5. Network-connectivity Checker: Network connectivity within a cluster is critical. In this project, develop a connectivity checker within Ceph. Do this by adding OSD commands to send network traffic to another OSD, and building a manager module to implmenet point-to-point checks or a whole-mesh check.

6. Identifying Performance Outliers: Develop a manager module to identify performance outliers; can you notice when OSDs are consistently slow? Should you use in-manager metrics, or pull from prometheus? Can you mitigate these problems with primary-affinity? Inject performance problems into Ceph and see if your approach can reliably detect problems.

7. Device Failure-prediction Improvements: See this document for some details, or this video for some background. Develop a failure-prediction algorithm, thus building a better predictor based on available data. Can we do meaningful predictions with imprecise failure data? (i.e., no this-device-failed indication). Also, add server side infrastructure to collect relevant metrics.

Research-oriented Projects

8. PACE Analysis of Ceph: The PACE framework explores the impact of correlated crashes upon distributed systems (see this for details). In this project, you will apply PACE to Ceph to study its behavior under this type of fault. What happens when nodes go down together? Study Ceph in detail and find its flaws.

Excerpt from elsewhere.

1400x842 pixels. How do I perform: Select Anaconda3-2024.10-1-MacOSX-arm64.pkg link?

9. Faults and Divergence in Replicated State Machines: One hard problem in RSMs is ensuring no divergence; even if replicated servers receive the same inputs, there is no guarantee they will behave the same, so careful programming is required. In this project, you will inject faults into Ceph's PAXOS implementation to see if you can get the replicas to diverge (to make different decisions and thus lead to observably different behavior). What happens when a disk write fails? When a memory allocation fails? What if memory becomes corrupt? etc.

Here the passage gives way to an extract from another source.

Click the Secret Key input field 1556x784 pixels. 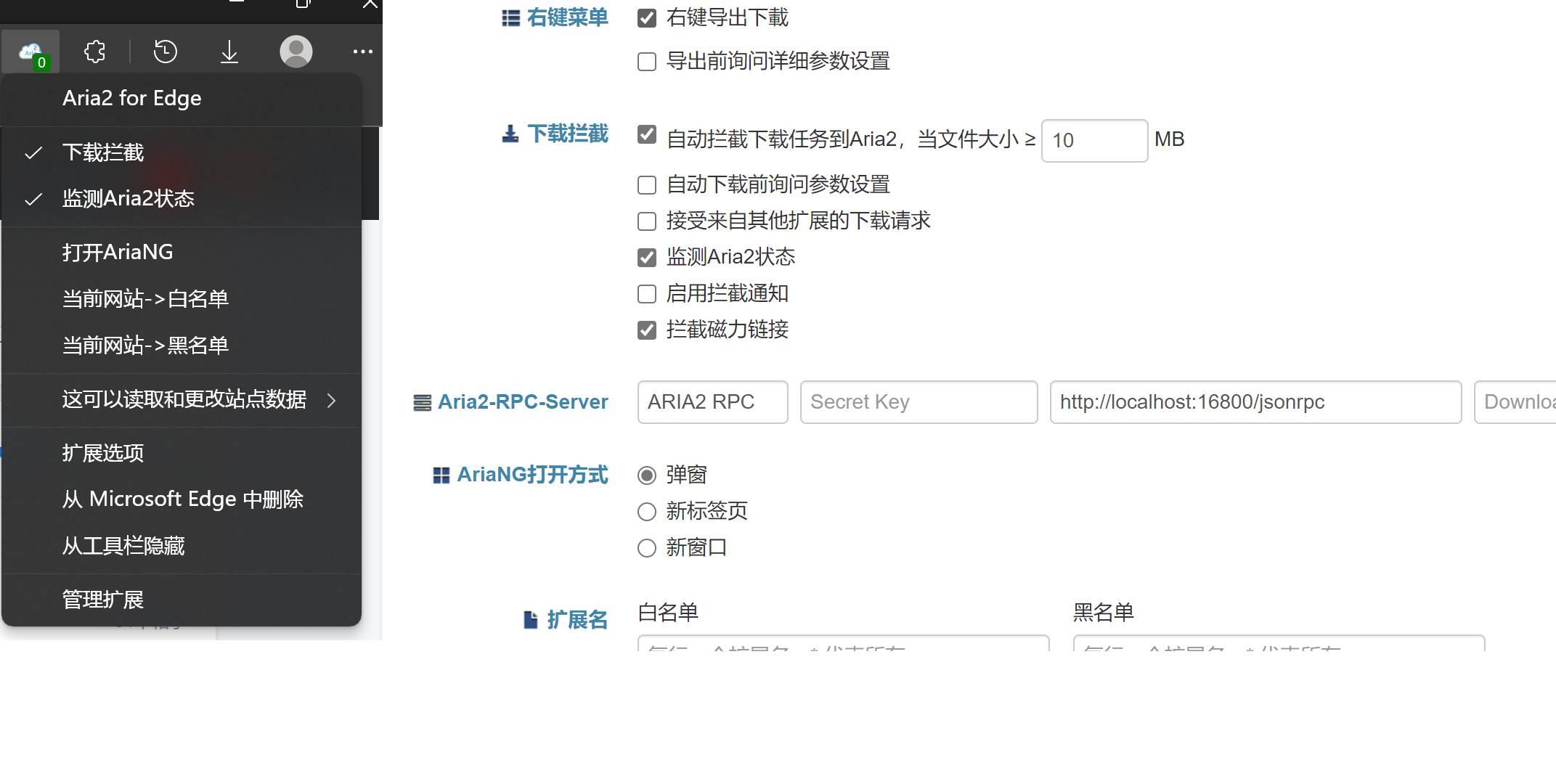pos(918,402)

10. Science of Scalability: Scalability is a key feature of distributed systems, yet what does it really mean? In this project, you'll develop techniques to study how various systems scale. What are the key limitations on scale, and how can you evaluate a particular system's ability to overcome these limitations? A number of ways to go on this: build a simulation platform, or figure out how to run real code on some kind of emulator to stress test it. Use your tool to simulate or emulate Ceph's behavior at scale. Related: David paper.

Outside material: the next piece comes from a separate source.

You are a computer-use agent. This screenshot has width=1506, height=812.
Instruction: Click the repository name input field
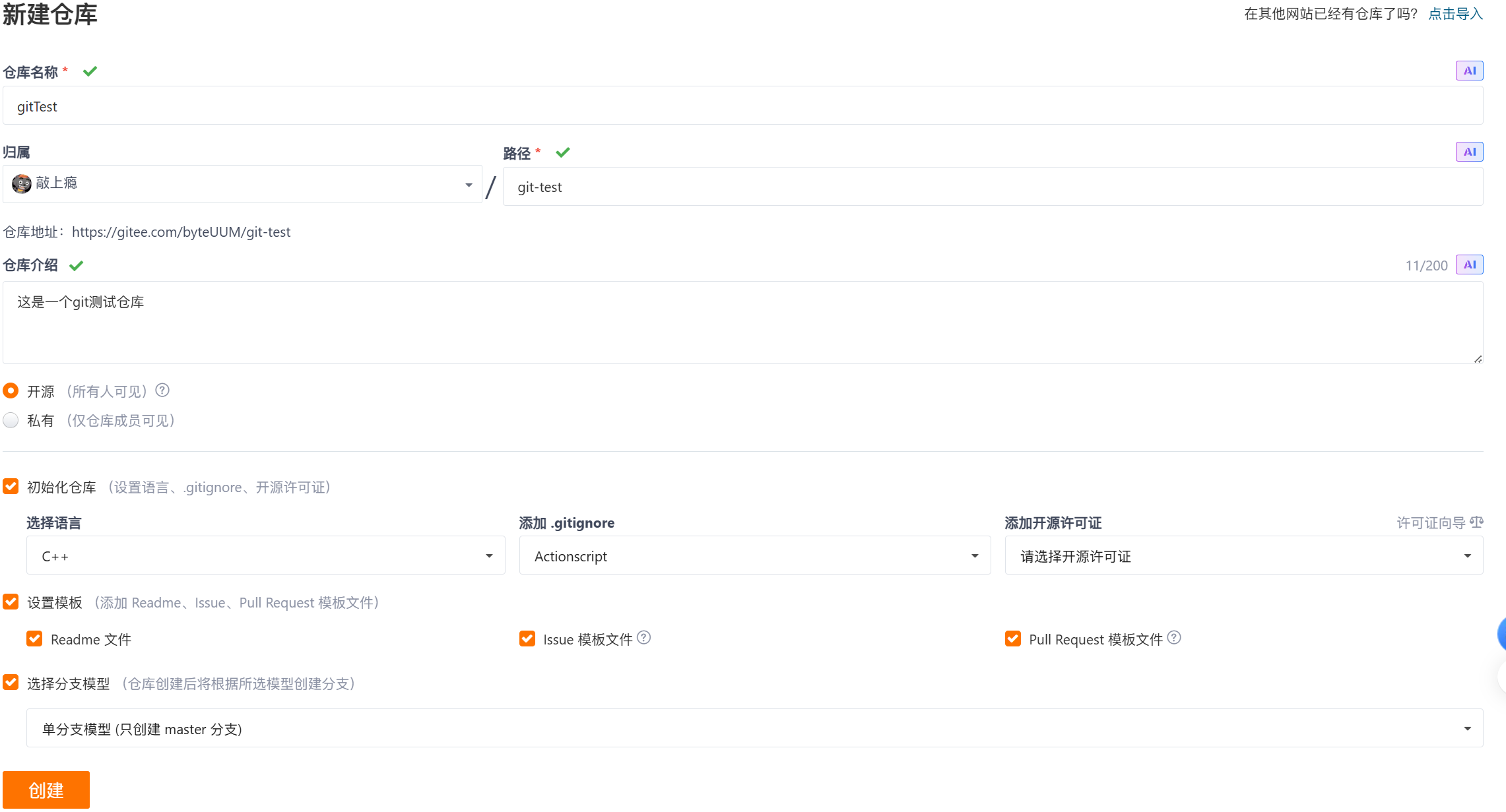pyautogui.click(x=742, y=106)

11. Software Overheads of Storage: As underlying storage devices become faster (e.g., memory speeds now nearly achievable), software overheads will dominate storage. In this project, you will evaluate the overheads of Ceph assuming an infinitely fast storage medium (e.g., memory). Where does the time go? Use profilers and other related tools to obtain detailed breakdowns, and analyze where there are excessive overheads. Can you fix Ceph software to make it ready for the next generation of storage devices?

12. Tail Latency and Predictable Local Storage Systems: Tail latency has become a central focus in performance of large-scale systems. The question is not what the average response time is, but rather what the 99th percentile of requests will see. Clearly, the closer 99th percentile behavior is to average, the more predictable the behavior of your system is. In this project, you'll start by measuring latencies of OSDs (the key building blocks in distributed storage) to understand what kind of latency profiles are common. What functionality in the OSD can lead to different observed tail performance? If you find some interesting problems, you could then take the next step and start to build a more predictable local storage system; how can you make it such that the local storage system is a highly predictable building block for larger scale systems? Another direction is to then study the impact of long-tail latencies within Ceph -- how much does it affect global operations, to have unpredictability at the local level?

13. Unwritten Contracts: Each system has an unwritten contract (read this paper about SSDs for one example), which are the set of rules you should follow in order to use the system well. In this project, you'll try to develop such a contract for Ceph. What tools and techniques are needed to discover said rules?